Lilith sonreía a Jace, con dientes negros y relucientes como metal.

—Me alegro de que te hayas levantado, pequeño nefilim. Quiero ver tu cara cuando te mate, en lugar de apuñalarte por la espalda como tú le hiciste a mi hijo.

Jace se restregó la cara con la manga de la camisa; tenía un corte sangrante en la mejilla y el tejido se manchó de rojo.

—No es tu hijo. Le donaste algo de sangre. Pero eso no lo convierte en tu hijo. Madre de los brujos... —Giró la cabeza y escupió sangre—. No eres la madre de nadie.

Los ojos de serpiente de Lilith se agitaron con furia. Clary, liberándose por fin del seto, observó que cada cabeza de serpiente tenía su propio par de ojos, brillantes y rojos. Sintió náuseas viendo el movimiento de aquellas serpientes; sus miradas recorrían de arriba abajo el cuerpo de Jace.

—Destrozando mi runa... Qué vulgaridad —espetó Lilith.

—Sí, pero muy efectivo —dijo Jace.

—No podrás vencerme, Jace Herondale —dijo ella—. Tal vez seas el cazador de sombras más grande que ha conocido este mundo, pero yo soy algo más que un demonio mayor.

—Entonces, lucha conmigo —dijo Jace—. Elige arma. Yo usaré mi cuchillo serafín. Luchemos cuerpo a cuerpo y veremos quién gana.

Lilith se quedó mirándolo, moviendo lentamente la cabeza, su oscuro cabello se agitaba como humo a su alrededor.

—Soy el demonio más antiguo —dijo—. No soy un hombre. Carezco de orgullo masculino con el que poder engatusarme, y un combate cuerpo a cuerpo no me interesa. Es una debilidad de los de tu sexo, no del mío. Soy una mujer. Utilizaré cualquier arma y todas las armas posibles para conseguir lo que quiero. —Lo soltó entonces, con un empujón casi despreciativo; Jace se tambaleó un instante, pero se enderezó en seguida y alcanzó el brillante cuchillo
Miguel
.

Lo cogió justo cuando Lilith reía a carcajadas y levantaba los brazos. De sus manos abiertas surgieron como una explosión unas sombras medio opacas. Incluso Jace se sorprendió cuando las sombras se solidificaron en forma de dos demonios negros con brillantes ojos rojos. Cayeron al suelo, dando zarpazos y gruñendo. Eran perros, pensó Clary asombrada, dos perros negros de aspecto siniestro y malévolo que recordaban vagamente un par de doberman.
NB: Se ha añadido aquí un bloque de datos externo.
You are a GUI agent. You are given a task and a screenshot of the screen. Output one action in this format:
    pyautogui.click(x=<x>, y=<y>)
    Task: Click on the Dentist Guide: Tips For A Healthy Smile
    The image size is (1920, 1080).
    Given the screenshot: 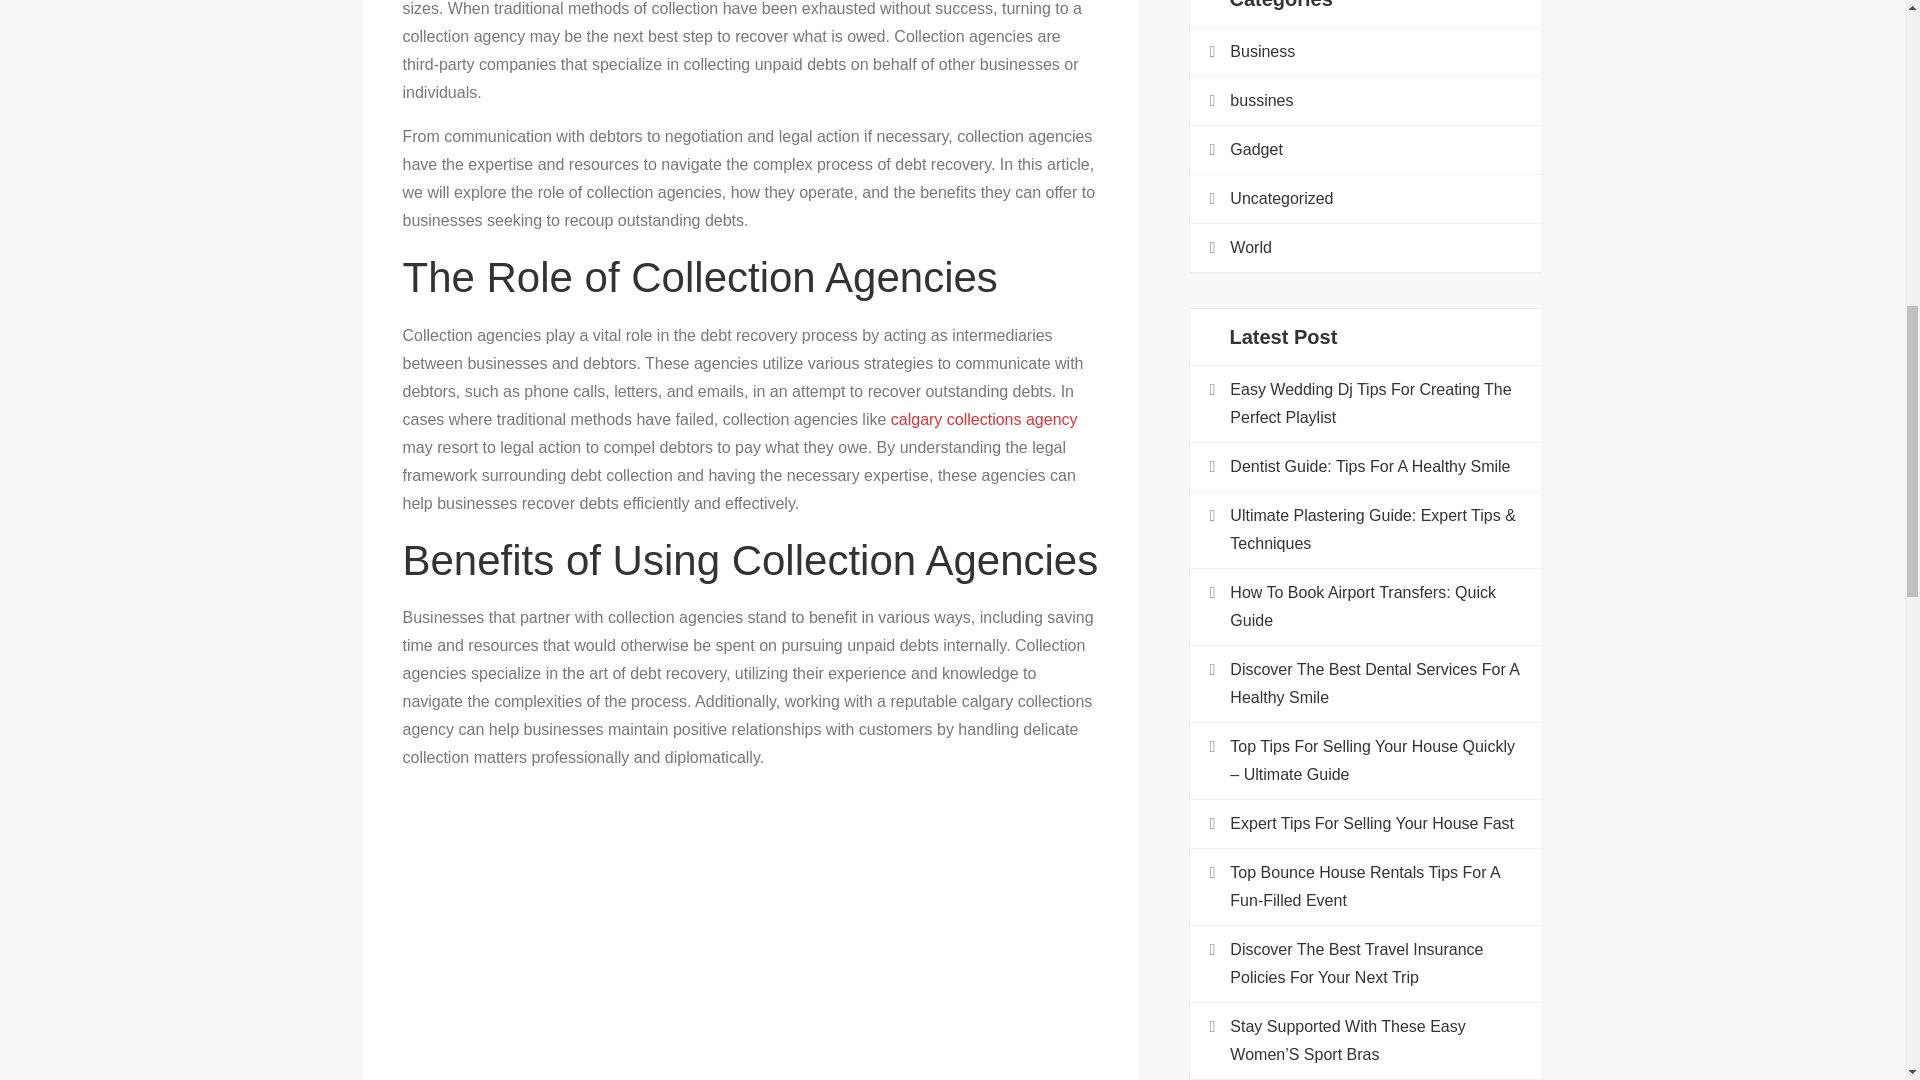 What is the action you would take?
    pyautogui.click(x=1370, y=466)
—Cerberos —jadeó Jace—. Clary...

Se interrumpió cuando uno de los perros se abalanzó sobre él, con la boca abierta como la de un tiburón y un aullido estallando en su garganta. Un instante después, el segundo dio un salto y se lanzó directamente sobre Clary.

—Camille. —A Alec le daba vueltas la cabeza—. ¿Qué haces aquí?

Al momento se dio cuenta de la estupidez de su pregunta. Reprimió las ganas de darse un golpe en la frente. Lo último que deseaba era quedar como un tonto delante de la ex novia de Magnus.

—Ha sido Lilith —dijo la vampira con una vocecilla temblorosa—. Sus seguidores irrumpieron en el Santuario. No está protegido contra los humanos, y ellos son humanos... a duras penas. Cortaron mis cadenas y me trajeron aquí. Me llevaron a su presencia. —Levantó las manos; las cadenas que la sujetaban a la tubería traquetearon—. Me torturaron.

Alec se agachó hasta que sus ojos quedaron al mismo nivel que los de Camille. Los vampiros no sufrían magulladuras —se curaban tan rápido que no daba ni tiempo para ello—, pero el pelo de Camille estaba manchado de sangre en el lado izquierdo de su cabeza, lo que invitaba a pensar que estaba diciendo la verdad.

—Supongamos que te creo —dijo Alec—. ¿Qué quería de ti? Nada de lo que sé acerca de Lilith indica que tenga un interés especial por los vampiros...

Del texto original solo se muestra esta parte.